Cursor vs Cody
A detailed head-to-head comparison to help you choose the right tool.
Our Verdict
Cursor is a full AI-native editor, while Cody is an extension that adds AI to your existing editor. Cursor offers a more integrated experience with better multi-file operations. Cody is the better choice if you're committed to VS Code and want AI assistance without switching editors.
Cursor
FreemiumAI-first code editor built on VS Code with deep codebase understanding and inline editing.
Best For
- + Dedicated AI coding environment
- + Multi-file edits and refactoring
- + Agentic coding workflows
- + Teams going all-in on AI-assisted dev
Key Features
- * Composer for multi-file, whole-codebase edits from natural language
- * Deep codebase indexing for context-aware suggestions
- * Agent mode for autonomous multi-step coding tasks
- * @codebase, @file, @docs, and @web context commands
- * Support for Claude, GPT-4o, and other frontier models
Pros
+ Deepest codebase understanding of any AI coding editor
+ Multi-file Composer edits are transformative for large refactors
+ Supports multiple frontier models - flexibility to choose the best for each task
Cons
- Pro plan is required to unlock the most powerful features and models
- Can be slow when indexing very large codebases
- Agent mode can make unintended changes - requires careful review
Pricing
Free: 2,000 completions, 50 slow premium requests/mo.
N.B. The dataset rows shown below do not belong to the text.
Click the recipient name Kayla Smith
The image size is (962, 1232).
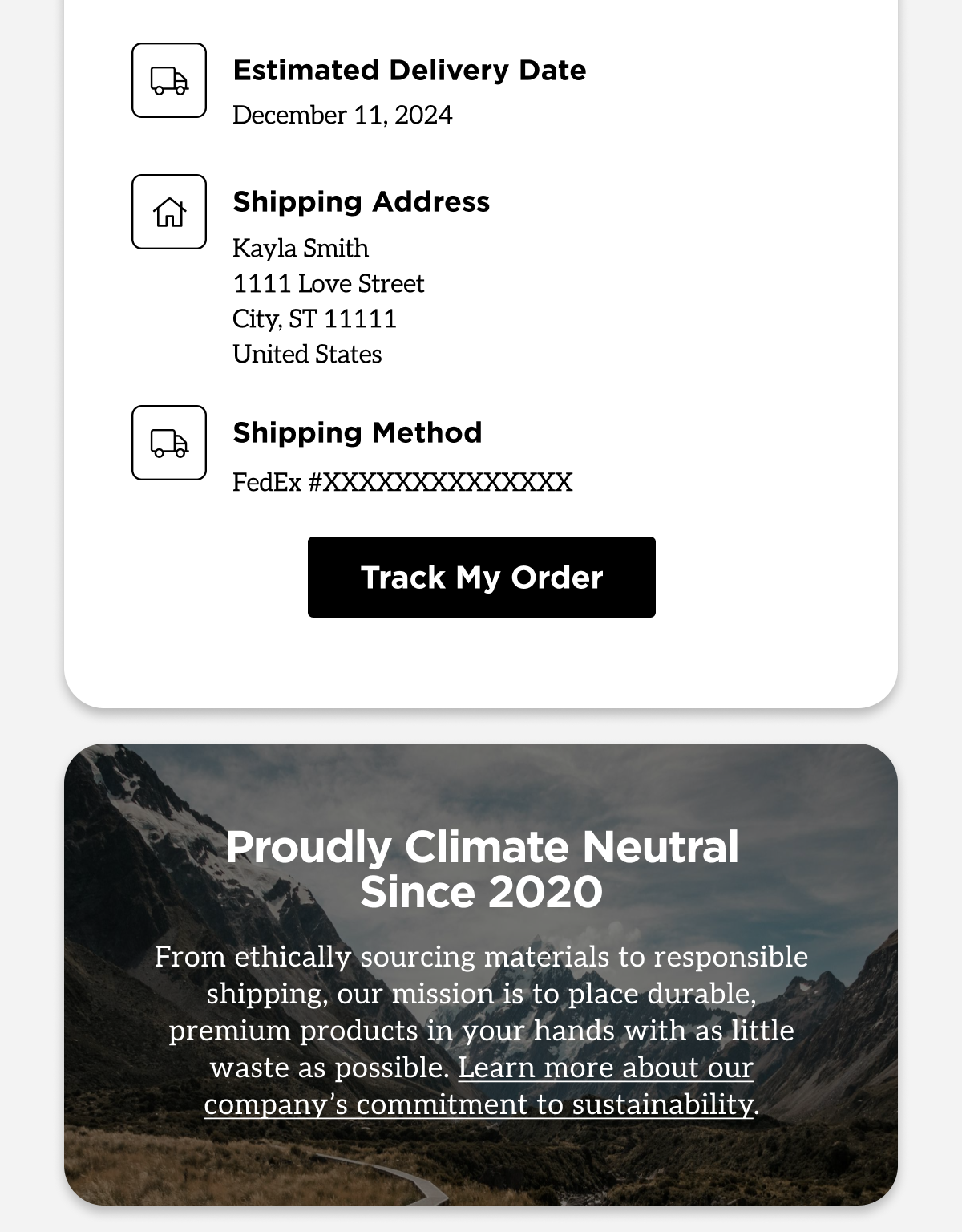click(x=301, y=249)
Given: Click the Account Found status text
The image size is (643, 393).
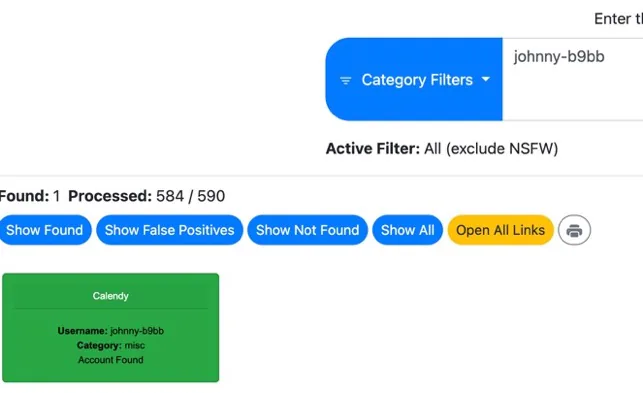Looking at the screenshot, I should [x=111, y=360].
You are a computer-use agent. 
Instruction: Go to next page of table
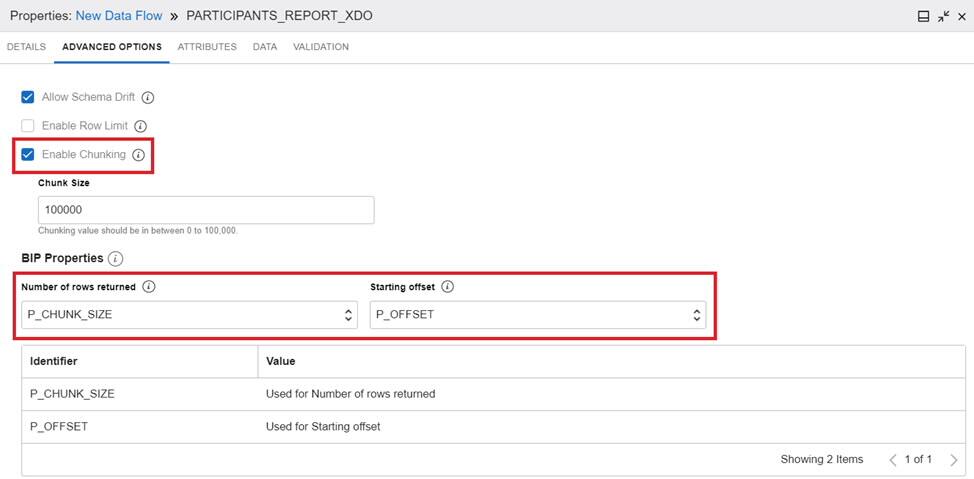point(953,460)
Pro: $20/mo - 500 fast premium requests, unlimited completions. Business: $40/user/mo - team management, privacy controls.
Cody
FreemiumSourcegraph's AI coding assistant with full codebase context for completions and explanations.
Best For
- + Staying in VS Code or JetBrains
- + Codebase-aware Q&A
- + Lightweight AI assistance
- + Enterprise code search integration
Key Features
- * Cross-repository codebase search and context for completions
- * Inline code completions in VS Code, JetBrains, and Neovim
- * Chat interface for asking questions about specific code or entire repos
- * Support for Claude, GPT-4o, and Gemini models
- * Enterprise deployment with on-premise and cloud options
Pros
+ Unmatched cross-repository context in large enterprise environments
+ Flexible model support - choose from Claude, GPT-4o, and others
+ Strong enterprise security and on-premise deployment options
Cons
- Free tier is limited compared to GitHub Copilot and Cursor
- Best features require Sourcegraph Enterprise, which can be expensive
- Less polished UX than Cursor for individual developer workflows
Pricing
Free: limited completions and chat. Pro: $9/mo - higher limits. Enterprise: custom pricing with on-premise deployment and admin controls.